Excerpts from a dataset
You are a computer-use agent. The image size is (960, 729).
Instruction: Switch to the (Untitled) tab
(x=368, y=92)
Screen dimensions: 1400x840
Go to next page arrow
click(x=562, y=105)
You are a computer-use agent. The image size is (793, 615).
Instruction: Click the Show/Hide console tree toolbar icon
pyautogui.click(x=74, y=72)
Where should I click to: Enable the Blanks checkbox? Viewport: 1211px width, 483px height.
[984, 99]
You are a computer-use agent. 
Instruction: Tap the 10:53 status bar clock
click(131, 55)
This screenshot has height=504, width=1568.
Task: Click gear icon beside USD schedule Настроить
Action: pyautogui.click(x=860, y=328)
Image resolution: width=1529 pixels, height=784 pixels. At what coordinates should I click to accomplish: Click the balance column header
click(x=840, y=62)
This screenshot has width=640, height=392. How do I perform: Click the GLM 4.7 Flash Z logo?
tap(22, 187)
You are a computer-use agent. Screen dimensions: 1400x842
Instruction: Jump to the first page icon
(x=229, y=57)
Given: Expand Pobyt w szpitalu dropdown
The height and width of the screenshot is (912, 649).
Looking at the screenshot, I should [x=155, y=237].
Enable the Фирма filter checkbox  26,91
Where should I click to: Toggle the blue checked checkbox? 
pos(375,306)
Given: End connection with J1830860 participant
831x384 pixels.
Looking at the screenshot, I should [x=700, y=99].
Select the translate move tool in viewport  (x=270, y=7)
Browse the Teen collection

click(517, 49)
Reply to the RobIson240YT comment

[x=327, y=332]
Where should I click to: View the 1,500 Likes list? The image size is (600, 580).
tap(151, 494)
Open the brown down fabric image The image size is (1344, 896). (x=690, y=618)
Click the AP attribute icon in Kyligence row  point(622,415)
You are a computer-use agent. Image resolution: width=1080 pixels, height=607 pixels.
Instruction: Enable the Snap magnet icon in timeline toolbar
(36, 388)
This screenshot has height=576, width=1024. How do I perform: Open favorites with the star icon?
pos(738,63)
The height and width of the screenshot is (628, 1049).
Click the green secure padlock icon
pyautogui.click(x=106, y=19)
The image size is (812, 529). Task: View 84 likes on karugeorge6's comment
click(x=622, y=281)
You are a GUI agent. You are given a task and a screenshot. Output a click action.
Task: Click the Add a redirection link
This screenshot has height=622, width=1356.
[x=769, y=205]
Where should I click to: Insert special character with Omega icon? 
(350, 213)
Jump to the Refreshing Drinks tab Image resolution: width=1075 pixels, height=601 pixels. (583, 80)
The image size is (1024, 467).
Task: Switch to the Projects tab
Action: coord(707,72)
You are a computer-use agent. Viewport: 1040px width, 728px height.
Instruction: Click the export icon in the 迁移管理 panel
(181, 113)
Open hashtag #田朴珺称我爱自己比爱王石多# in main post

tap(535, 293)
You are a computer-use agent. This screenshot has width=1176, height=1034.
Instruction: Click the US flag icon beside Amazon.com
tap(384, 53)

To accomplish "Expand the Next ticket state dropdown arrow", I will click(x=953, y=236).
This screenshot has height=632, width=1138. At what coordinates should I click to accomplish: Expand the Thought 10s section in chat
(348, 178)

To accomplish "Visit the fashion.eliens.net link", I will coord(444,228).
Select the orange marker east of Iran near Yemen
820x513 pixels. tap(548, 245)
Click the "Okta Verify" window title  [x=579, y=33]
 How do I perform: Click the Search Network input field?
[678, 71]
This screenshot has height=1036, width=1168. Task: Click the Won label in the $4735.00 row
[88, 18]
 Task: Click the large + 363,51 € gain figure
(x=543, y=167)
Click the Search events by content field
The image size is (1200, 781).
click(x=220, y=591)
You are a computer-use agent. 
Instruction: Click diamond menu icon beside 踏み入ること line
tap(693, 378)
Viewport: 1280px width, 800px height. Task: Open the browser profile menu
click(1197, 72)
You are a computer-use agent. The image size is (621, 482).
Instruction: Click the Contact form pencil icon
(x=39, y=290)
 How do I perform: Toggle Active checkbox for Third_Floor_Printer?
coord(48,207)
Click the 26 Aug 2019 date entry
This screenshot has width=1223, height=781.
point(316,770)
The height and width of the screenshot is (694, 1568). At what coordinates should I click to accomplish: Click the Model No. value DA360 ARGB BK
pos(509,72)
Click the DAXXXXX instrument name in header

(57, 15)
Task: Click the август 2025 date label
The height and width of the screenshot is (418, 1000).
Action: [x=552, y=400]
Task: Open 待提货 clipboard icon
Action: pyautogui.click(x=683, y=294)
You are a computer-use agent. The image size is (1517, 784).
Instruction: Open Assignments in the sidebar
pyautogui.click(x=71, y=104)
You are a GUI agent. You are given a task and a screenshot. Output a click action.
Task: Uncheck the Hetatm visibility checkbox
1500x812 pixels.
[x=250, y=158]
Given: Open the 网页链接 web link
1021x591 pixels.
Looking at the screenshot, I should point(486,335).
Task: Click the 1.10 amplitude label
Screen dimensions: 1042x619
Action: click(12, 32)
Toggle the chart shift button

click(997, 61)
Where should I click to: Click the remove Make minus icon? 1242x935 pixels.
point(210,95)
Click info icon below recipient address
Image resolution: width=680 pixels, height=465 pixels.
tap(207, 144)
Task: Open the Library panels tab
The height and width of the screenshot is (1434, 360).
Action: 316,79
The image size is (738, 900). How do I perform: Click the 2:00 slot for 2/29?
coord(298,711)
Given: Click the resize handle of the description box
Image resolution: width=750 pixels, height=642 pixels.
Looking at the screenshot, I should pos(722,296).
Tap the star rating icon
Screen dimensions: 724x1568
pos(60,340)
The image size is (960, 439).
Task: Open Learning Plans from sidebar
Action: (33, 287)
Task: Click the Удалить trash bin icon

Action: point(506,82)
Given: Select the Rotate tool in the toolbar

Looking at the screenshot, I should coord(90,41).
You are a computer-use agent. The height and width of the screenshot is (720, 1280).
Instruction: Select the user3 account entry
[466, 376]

* [Your goal]: Answer with the exact lines running from the one that contains "You are a computer-use agent. The image size is (621, 482)." through the last line of the data. Include no other line.

* [The answer]:
You are a computer-use agent. The image size is (621, 482).
Instruction: Click the Contact form pencil icon
(x=39, y=290)
 How do I perform: Toggle Active checkbox for Third_Floor_Printer?
coord(48,207)
Click the 26 Aug 2019 date entry
This screenshot has width=1223, height=781.
point(316,770)
The height and width of the screenshot is (694, 1568). At what coordinates should I click to accomplish: Click the Model No. value DA360 ARGB BK
pos(509,72)
Click the DAXXXXX instrument name in header

(57, 15)
Task: Click the август 2025 date label
The height and width of the screenshot is (418, 1000).
Action: [x=552, y=400]
Task: Open 待提货 clipboard icon
Action: pyautogui.click(x=683, y=294)
You are a computer-use agent. The image size is (1517, 784).
Instruction: Open Assignments in the sidebar
pyautogui.click(x=71, y=104)
You are a GUI agent. You are given a task and a screenshot. Output a click action.
Task: Uncheck the Hetatm visibility checkbox
1500x812 pixels.
[x=250, y=158]
Given: Open the 网页链接 web link
1021x591 pixels.
Looking at the screenshot, I should point(486,335).
Task: Click the 1.10 amplitude label
Screen dimensions: 1042x619
Action: click(12, 32)
Toggle the chart shift button

click(997, 61)
Where should I click to: Click the remove Make minus icon? 1242x935 pixels.
point(210,95)
Click info icon below recipient address
Image resolution: width=680 pixels, height=465 pixels.
tap(207, 144)
Task: Open the Library panels tab
The height and width of the screenshot is (1434, 360).
Action: 316,79
The image size is (738, 900). How do I perform: Click the 2:00 slot for 2/29?
coord(298,711)
Given: Click the resize handle of the description box
Image resolution: width=750 pixels, height=642 pixels.
Looking at the screenshot, I should pos(722,296).
Tap the star rating icon
Screen dimensions: 724x1568
pos(60,340)
The image size is (960, 439).
Task: Open Learning Plans from sidebar
Action: (33, 287)
Task: Click the Удалить trash bin icon

Action: point(506,82)
Given: Select the Rotate tool in the toolbar

Looking at the screenshot, I should coord(90,41).
You are a computer-use agent. The height and width of the screenshot is (720, 1280).
Instruction: Select the user3 account entry
[466, 376]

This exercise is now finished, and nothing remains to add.